Excerpted data:

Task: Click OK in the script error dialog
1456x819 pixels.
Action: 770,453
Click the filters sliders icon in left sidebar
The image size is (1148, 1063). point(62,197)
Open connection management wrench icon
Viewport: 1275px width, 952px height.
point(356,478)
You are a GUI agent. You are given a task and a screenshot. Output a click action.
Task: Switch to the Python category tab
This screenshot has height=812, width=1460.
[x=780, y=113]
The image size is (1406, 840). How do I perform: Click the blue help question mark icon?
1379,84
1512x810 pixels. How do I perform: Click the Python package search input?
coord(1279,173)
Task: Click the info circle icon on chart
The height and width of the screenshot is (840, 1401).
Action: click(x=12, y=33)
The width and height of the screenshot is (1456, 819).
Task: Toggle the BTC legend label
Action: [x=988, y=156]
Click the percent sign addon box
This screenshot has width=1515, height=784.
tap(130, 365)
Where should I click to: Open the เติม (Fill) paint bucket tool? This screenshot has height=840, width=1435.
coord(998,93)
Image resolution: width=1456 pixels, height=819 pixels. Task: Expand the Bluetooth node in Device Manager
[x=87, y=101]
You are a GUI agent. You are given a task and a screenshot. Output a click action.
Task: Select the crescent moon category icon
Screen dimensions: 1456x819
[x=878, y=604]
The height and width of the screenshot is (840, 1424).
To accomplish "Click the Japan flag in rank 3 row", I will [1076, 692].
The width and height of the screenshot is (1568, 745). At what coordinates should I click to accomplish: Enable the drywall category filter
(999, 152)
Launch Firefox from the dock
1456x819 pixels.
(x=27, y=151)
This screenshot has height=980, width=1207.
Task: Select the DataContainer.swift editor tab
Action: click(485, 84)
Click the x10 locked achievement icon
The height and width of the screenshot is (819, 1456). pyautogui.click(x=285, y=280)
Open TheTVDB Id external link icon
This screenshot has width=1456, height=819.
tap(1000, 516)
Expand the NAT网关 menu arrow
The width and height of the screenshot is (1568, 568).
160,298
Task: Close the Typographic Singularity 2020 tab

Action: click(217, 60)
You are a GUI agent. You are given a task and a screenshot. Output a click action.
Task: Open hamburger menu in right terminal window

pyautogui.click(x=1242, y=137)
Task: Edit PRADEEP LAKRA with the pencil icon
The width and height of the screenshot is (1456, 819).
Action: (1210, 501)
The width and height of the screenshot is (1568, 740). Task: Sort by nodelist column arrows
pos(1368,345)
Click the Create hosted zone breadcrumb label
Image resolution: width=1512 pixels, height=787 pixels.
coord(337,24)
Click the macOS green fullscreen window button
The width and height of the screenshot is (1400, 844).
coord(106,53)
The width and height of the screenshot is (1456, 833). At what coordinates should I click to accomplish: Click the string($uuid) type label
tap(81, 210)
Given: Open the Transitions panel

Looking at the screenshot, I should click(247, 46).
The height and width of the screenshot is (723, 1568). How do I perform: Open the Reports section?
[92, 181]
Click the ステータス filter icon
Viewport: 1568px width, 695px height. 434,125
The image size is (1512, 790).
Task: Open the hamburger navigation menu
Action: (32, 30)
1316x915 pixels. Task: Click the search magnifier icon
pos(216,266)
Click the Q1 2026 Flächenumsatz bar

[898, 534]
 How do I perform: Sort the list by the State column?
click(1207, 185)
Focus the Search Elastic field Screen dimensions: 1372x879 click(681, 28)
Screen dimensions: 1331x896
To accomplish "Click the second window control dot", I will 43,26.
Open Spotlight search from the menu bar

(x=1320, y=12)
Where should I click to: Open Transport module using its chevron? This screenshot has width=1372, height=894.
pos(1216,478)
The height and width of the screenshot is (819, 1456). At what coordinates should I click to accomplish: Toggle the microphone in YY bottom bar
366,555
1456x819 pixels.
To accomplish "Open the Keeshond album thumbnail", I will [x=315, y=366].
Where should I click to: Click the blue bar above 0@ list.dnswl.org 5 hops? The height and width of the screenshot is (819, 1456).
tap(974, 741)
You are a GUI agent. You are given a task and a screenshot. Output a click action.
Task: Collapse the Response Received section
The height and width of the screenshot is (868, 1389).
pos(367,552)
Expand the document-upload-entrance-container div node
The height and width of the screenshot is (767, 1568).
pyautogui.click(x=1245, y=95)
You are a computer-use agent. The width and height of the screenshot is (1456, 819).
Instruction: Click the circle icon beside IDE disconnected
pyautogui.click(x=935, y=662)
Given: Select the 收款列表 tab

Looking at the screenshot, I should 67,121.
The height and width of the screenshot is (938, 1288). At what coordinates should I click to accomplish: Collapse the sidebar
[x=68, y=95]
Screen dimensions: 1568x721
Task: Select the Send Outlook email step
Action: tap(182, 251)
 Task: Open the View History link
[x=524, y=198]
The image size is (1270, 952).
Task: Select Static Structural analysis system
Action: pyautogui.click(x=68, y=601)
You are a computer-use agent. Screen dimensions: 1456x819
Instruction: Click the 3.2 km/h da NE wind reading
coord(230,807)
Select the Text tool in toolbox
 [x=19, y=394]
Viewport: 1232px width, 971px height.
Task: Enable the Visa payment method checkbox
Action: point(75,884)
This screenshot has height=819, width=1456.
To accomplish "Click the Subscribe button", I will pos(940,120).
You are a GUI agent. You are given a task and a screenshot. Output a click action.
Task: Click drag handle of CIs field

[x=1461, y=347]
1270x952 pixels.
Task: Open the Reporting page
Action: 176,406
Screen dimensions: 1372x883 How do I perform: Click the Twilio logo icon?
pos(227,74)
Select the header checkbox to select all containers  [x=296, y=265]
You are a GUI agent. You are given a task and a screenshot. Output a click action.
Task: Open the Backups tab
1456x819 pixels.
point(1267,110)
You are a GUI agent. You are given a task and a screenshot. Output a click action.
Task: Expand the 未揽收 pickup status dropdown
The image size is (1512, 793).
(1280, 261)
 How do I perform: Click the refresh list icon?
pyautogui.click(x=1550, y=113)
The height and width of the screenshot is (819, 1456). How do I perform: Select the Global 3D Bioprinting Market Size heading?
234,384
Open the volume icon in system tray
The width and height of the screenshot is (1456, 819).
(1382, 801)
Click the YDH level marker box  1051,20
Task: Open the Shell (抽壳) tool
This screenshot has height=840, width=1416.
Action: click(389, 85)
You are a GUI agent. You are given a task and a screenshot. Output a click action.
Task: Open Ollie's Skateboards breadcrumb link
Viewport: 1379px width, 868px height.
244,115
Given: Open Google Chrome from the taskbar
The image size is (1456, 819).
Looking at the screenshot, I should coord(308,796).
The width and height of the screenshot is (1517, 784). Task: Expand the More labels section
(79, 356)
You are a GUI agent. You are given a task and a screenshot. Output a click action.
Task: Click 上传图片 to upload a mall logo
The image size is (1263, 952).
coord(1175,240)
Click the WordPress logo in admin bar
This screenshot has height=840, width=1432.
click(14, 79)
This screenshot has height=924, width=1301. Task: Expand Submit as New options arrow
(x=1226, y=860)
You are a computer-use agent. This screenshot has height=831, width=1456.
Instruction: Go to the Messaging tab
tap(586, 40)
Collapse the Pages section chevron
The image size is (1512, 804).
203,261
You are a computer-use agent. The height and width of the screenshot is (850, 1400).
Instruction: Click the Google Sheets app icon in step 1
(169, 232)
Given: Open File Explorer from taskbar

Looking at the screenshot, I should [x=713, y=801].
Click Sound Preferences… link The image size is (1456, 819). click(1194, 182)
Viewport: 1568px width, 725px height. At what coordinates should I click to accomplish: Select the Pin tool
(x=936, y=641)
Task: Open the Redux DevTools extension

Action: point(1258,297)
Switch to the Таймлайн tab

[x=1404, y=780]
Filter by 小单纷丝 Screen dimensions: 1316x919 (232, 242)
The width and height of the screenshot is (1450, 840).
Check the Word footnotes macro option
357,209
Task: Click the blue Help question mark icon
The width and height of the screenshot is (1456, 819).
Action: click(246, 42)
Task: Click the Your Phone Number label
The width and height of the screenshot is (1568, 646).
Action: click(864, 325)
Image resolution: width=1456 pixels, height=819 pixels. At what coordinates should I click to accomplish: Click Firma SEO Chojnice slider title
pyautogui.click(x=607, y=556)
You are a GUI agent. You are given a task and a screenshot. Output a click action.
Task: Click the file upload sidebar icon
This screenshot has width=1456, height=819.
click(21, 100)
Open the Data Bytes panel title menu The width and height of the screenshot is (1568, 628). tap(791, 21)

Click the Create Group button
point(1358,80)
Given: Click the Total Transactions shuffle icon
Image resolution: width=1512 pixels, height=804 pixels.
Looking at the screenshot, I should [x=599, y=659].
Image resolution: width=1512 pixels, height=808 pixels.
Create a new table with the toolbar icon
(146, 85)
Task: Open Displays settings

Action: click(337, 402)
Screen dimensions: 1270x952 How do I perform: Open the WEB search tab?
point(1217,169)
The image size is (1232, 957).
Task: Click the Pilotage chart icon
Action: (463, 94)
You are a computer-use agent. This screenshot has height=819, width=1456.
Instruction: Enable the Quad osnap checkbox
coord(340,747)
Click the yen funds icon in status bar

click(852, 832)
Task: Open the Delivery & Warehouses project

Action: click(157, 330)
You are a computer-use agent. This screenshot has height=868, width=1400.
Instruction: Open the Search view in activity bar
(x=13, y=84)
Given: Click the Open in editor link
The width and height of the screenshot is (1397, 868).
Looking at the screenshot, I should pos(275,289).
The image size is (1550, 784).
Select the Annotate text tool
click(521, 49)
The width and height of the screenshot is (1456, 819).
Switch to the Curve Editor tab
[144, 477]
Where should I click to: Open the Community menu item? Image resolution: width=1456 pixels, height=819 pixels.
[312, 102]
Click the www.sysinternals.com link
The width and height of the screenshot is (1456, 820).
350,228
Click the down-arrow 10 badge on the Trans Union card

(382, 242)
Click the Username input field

Directions: Nothing but the lines from the one containing "has height=868, width=1400." to the last line of the listing above belongs in the answer; restate each word for word.

Response to this exercise:
You are a computer-use agent. This screenshot has height=868, width=1400.
Instruction: Open the Search view in activity bar
(x=13, y=84)
Given: Click the Open in editor link
The width and height of the screenshot is (1397, 868).
Looking at the screenshot, I should pos(275,289).
The image size is (1550, 784).
Select the Annotate text tool
click(521, 49)
The width and height of the screenshot is (1456, 819).
Switch to the Curve Editor tab
[144, 477]
Where should I click to: Open the Community menu item? Image resolution: width=1456 pixels, height=819 pixels.
[312, 102]
Click the www.sysinternals.com link
The width and height of the screenshot is (1456, 820).
350,228
Click the down-arrow 10 badge on the Trans Union card

(382, 242)
Click the Username input field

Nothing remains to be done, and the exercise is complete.